In order to be valid and enforceable, the Customer must present any claims for damages within six (6) months after the occurrence of the event giving rise to the claim.
Force Majeure
Force Majeure is an event that prevents, or makes unduly difficult, the performance of the Service or the fulfilment of the provisions of the Agreement, such as war, rebellion, natural catastrophe, act of government, general interruption in energy distribution or telecommunications, fire, strike, embargoes or sanctions, or another equally significant event independent of a Party.
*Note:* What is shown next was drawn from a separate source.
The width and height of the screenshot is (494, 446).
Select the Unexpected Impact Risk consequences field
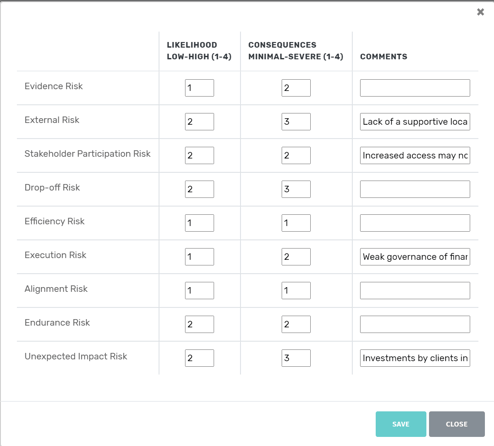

Each Party shall be entitled to suspend its duties without liability thereof in case of Force Majeure affecting the Party either directly or indirectly through its subcontractor.
If a Party is prevented from fulfilling its duties due to Force Majeure for more than 60 (sixty) days, the other Party has the right to terminate the Agreement with immediate effect.
Export controls and sanctions
The Service may be subject to export control and sanctions laws and regulations of the European Union (EU), United States (US) and any other relevant jurisdictions and the Parties agree to comply with such Sanctions Regulations.
You represent and warrant that you (or any of your owners, directors or officers) or the Users are not designated under or targeted by any Sanctions Regulations, and that you are not acting on behalf of any such individual or person.
You are not allowed to use, distribute, transfer or transmit the Service or related technical information (even if incorporated into other services or products) in violation of the Sanction Regulations, and in particular you will not permit any User to access or use the Service in a country or region subject to Sanction Regulations (such as Cuba, Iran, North Korea, Syria or the Crimea Region).
Amendments
All amendments to the Agreement must be made in writing. We have the right to modify these Terms by posting a revised version of the Terms on our website. If we consider the revision to be material, we will notify you in writing at least 30 (thirty) days before the revision will be effected and reserve you a possibility to terminate the Agreement, unless the revision is implemented due to changes in legislation, in which case we may effect it without an advance notice. If you continue using the Service, you will be deemed to have accepted the revised Terms as part of the Agreement.
Severability
If any provision of the Agreement is ruled unenforceable by a court of competent jurisdiction, the remaining provisions of the Agreement will remain in full force and effect to the fullest extent permitted by law. The Parties shall attempt through negotiation in good faith to replace the unenforceable provision with such provisions that correspond as closely as possible to the original intention of the Parties.
Governing Law and Arbitration
The Agreement will be governed by the substantive laws of Finland, with the exception of any conflict of law principles. Any dispute, controversy or claim arising out of or relating to the Agreement, or the breach, termination or validity thereof, shall be finally settled by arbitration in accordance with the Arbitration Rules of the Finland Chamber of Commerce. The seat of arbitration shall be Turku, Finland, and the language of the arbitration shall be Finnish.
Notwithstanding the above, Web1 may file any debt collection action against the Customer for any outstanding amounts payable by the Customer under the Agreement in any court of competent jurisdiction in the Customer’s domicile.